Mokie, his chief worker, orders three men to shake a leg. 'We have a lot of deliveries to do this afternoon. Move it!' They start pouring smelly stuff into big tin funnels that squishes into big five gallon cans.
Each big can is sealed closed and one by one carried to Mokie's car, some go into a truck that has fruit painted on each side and some into Grandpa's special car. When I look in, I don't see the cans. They have magically disappeared.
Each big can is sealed closed and one by one carried to Mokie's car, some go into a truck that has fruit painted on each side and some into Grandpa's special car. When I look in, I don't see the cans. They have magically disappeared.
My father can always tell when I have visited Grandpa because my clothes smell bad and he hollers at me. I just don't know why he doesn't like his own daddy–and I don't care. Grandpa grows grapes on vines in his large back yard. Once a year I go over and pull them from the vines. Each grape is bigger than my favorite marble shooter. It is always the same dark purple, so sour it tastes sweet. Sometimes the grapes are so sweet, I think they are sour. I never bother to wash them either. Mother lets me visit Grandpa if I promise to bring her a big bag of Concord grapes. She gives me a cloth bag she uses when she goes to the corner A & P and tells me to try to fill it without mashing the grapes. I eat so many that I get sores in my mouth and have to have it swabbed with awful tasting medicine. Since then, I don't pick them any more and Mama buys sweet green ones up to a pound and a half. They never make it to dessert time.
One day I asked her for grapes and she just stared at me, finally screamed, 'Who do you think I am, a millionaire? Do you think grapes grow on trees?' 'No, Mama,' I answer. 'They grow on vines.' Mama got red in the face and called me a smarty pants and never bought grapes again.

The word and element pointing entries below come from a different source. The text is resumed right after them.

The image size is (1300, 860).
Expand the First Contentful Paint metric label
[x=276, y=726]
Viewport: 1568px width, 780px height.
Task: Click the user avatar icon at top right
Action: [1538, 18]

Fall came back and so did the Concord grapes. Grandpa was home, said 'hello' to me and left me in the kitchen with the smelly cans. I stuck my finger in one that was not yet sealed and tasted what was inside. Oh, Lord, it was terrible, worse than Castor Oil. While I was wiping it off my lips, somebody knocked loudly on the back door, turned the knob and walked in. He saw me at the cans, pulled a gun, a real gun for sure, and yelled, 'Joe, get in here Now!' Joe was Grandpa's name but mostly he was called, 'the Old Man'. As soon as the stranger saw Grandpa, he put his gun back in his waist band and shook hands with him. The policeman was very angry, called my Grandpa bad names and was going to take him to jail for letting me drink mash. 'Mr. Policeman,' I asked, 'What is mash? Please don't take grandpa to jail. I didn't drink any of that stuff. All I did was taste it and won't do it again.' But he wouldn't stop yelling. His face got redder and redder until Grandpa put his hand in his pocket, pulled out a bunch of money that had a silver clip keeping the bills straight and handed it to him. 'Thanks, Joe. Just get the kid out of here and keep her out. And you come with me.'
Grandpa hugged me, kissed my cheek and said, 'Goodbye, Little One,' and handed me two quarters. I never saw Grandpa again. Daddy told me his father went away. I didn't spend the quarters. Instead I pasted them in my memory book next to the page with dried Concord grapes on it.